A couple of weeks ago, I took a look at the Core Rulebook for Pathfinder Second Edition. When I posted that link on the /r/rpg subreddit, a lot of people correctly critiqued that they wanted to see more of my opinions on the system in the review and how the system compares to D&D5e for its fanbase. However, one thing I will state is that the following reasons aren’t why I “like” or “don’t like” a game. I was asked on said reddit thread which one I prefer, to which I said D&D5e. These reasons are the “why” I would play one over the other. As I mentioned in the reddit comments, it’s like choosing chocolate or strawberry ice cream - just because I pick strawberry most of the time doesn’t mean I hate chocolate.

What’s the story?

I’m starting off talking about story because it’s the one place that I feel that Paizo/Pathfinder outshines D&D/Wizards of the Coast. Both companies have a “default” setting that their adventures take place in. For D&D, that’s the Sword Coast/Forgotten Realms. For Pathfinder, that’s the Inner Sea/Golarion. 

The problem is that when you look at the types of D&D adventures there are, there is not much variety to them. In fact, a majority of them take place within the same geographical area of the Sword Coast. Most of them fall into the standard trope of delving through various dungeons to fight off various baddies for a number of reasons. The second biggest failing of 5th edition in my eyes is the need to play towards fan favorites and D&D’s history. If you look at all the official adventures that Wizards has put out, almost all of them are based in some way on an adventure in a previous version of D&D:

  • Tyranny of Dragons - Don’t get me started on this one.

  • Princes of the Apocalypse - Based on the Temple of Elemental Evil and other incarnations

  • Out of the Abyss - Might be unique, not sure

  • Curse of Strahd - Hey! People like Strahd and Ravenloft!

  • Storm King’s Thunder - Might be unique, not sure

  • Tales from the Yawning Portal - Literally updated versions of old adventures

  • Tomb of Annihilation - Basically “what if Tomb of Horrors had a point and didn’t suck?”

  • Ghosts of Saltmarsh - Old adventure updated to 5e with some new adventures splashed in

  • Baldur’s Gate: Descent into Avernus - “Hey! People like Baldur’s Gate! And there’s a new game coming out!”

Don’t get me wrong, I’m not saying they just reprint older adventures with new mechanics …..which they have done….but the core of many of these adventures is based on old material. Where’s the new stories? Where’s the adventures that we’ll be talking about to our kids and they’ll be bringing back in future editions since they’ve mined the crap out of everything else? What’s the point of having setting books for Ravnica and Theros if you don’t have main campaigns set in them? You’d have a more diverse adventure, and as a bonus, people that are interested in more background information can pick up the setting books for more info.

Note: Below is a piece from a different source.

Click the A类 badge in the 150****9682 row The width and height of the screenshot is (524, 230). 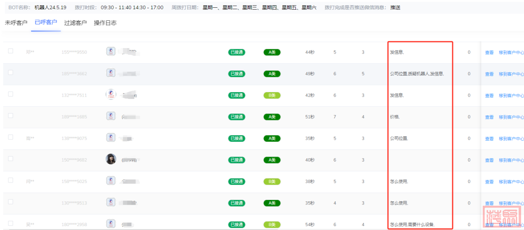coord(272,160)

Pathfinder, on the other hand, has a story making machine *down*. Unlike D&D, where you *kinda* know when a new story is coming out, each month Paizo has a new adventure or a new piece to an existing adventure ready for you. Not to mention the themes of each adventure are vastly different: in 1e, they teamed up with Chaosium to create a dark cosmic horror adventure and they had another adventure that sounds like it’s Doctor Who in Pathfinder. In 2e, their second adventure series has players RUNNING A CIRCUS. How weird/cool is that?

Options….So Many Options

This one is pretty self-explanatory. D&D5e has scaled back the amount of options available to player characters. Instead of having the bloat of so many source books, each with chapters upon chapters of new feats and spells, Wizards has limited the amount of customization inherent in the system. There’s plenty of backstory options that you can use to vary your character, but in the core book, there’s only so many ways you can build a Dwarf Fighter. Over time, they’ve added Xanathar’s Guide to Everything, which presented a lot more options, along with a couple of new spells in some of the setting and adventure books.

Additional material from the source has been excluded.